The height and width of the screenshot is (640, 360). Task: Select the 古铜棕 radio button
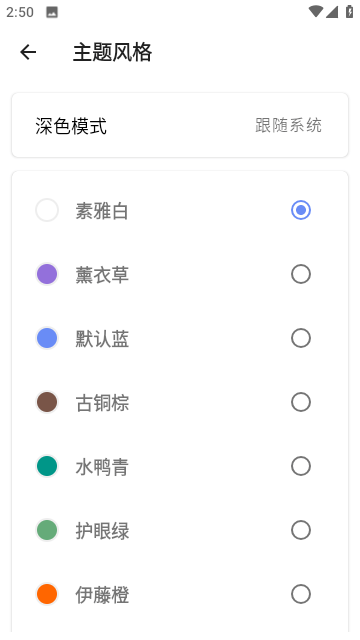click(x=301, y=402)
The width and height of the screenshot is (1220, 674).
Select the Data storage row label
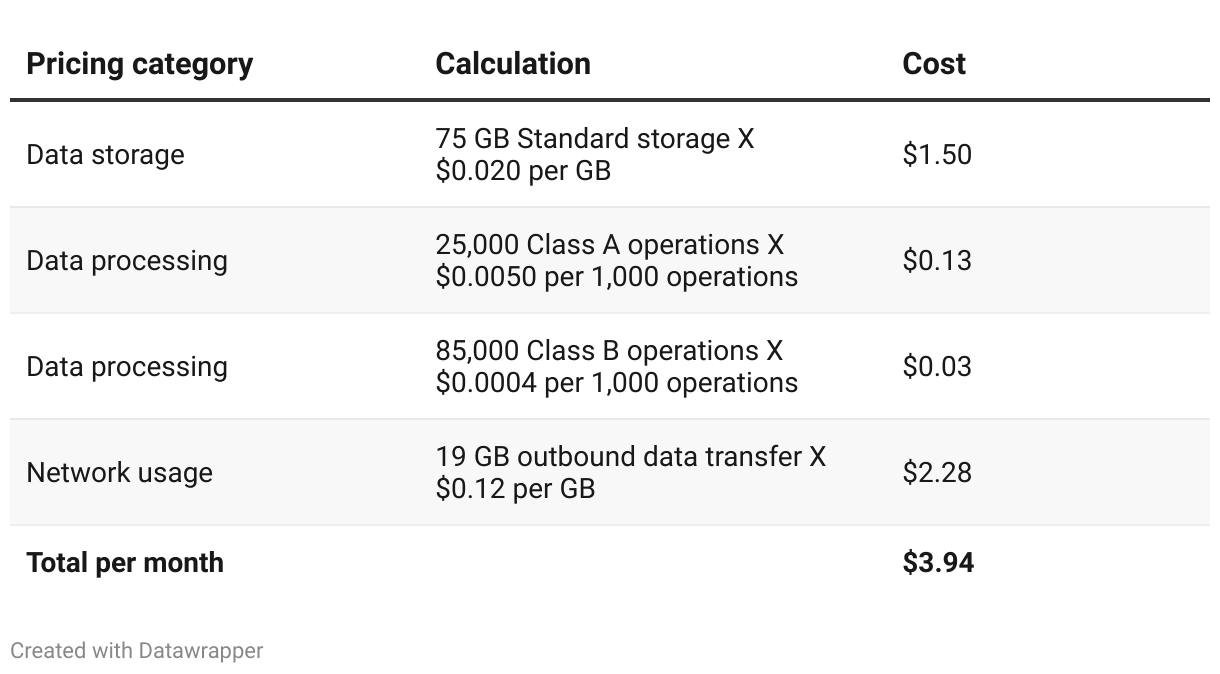[x=105, y=155]
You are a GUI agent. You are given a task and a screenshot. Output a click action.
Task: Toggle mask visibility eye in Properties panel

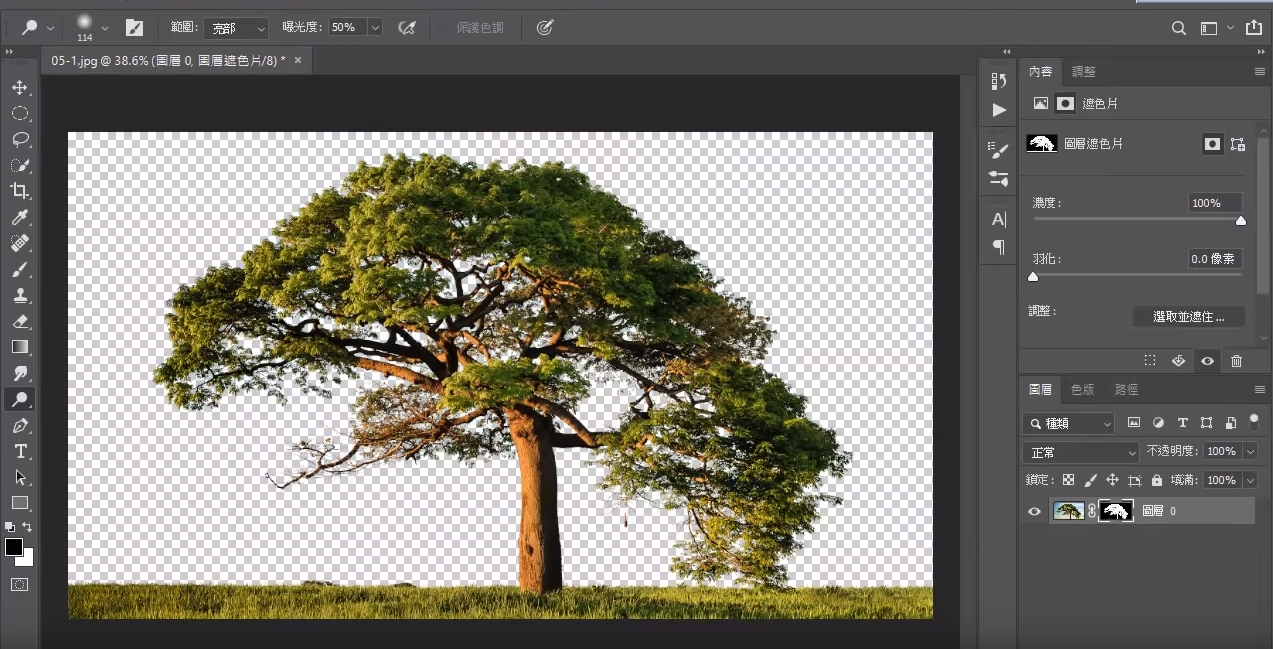1208,361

EXERCISE PROMPT:
Return only the lines from the line containing "The width and" through the last line of the records above, both ends included, exactly as written, leaving pictures out.

ANSWER AREA:
The width and height of the screenshot is (1220, 674).
Select the Data storage row label
[x=105, y=155]
You are a GUI agent. You are given a task and a screenshot. Output a click action.
Task: Toggle mask visibility eye in Properties panel

1208,361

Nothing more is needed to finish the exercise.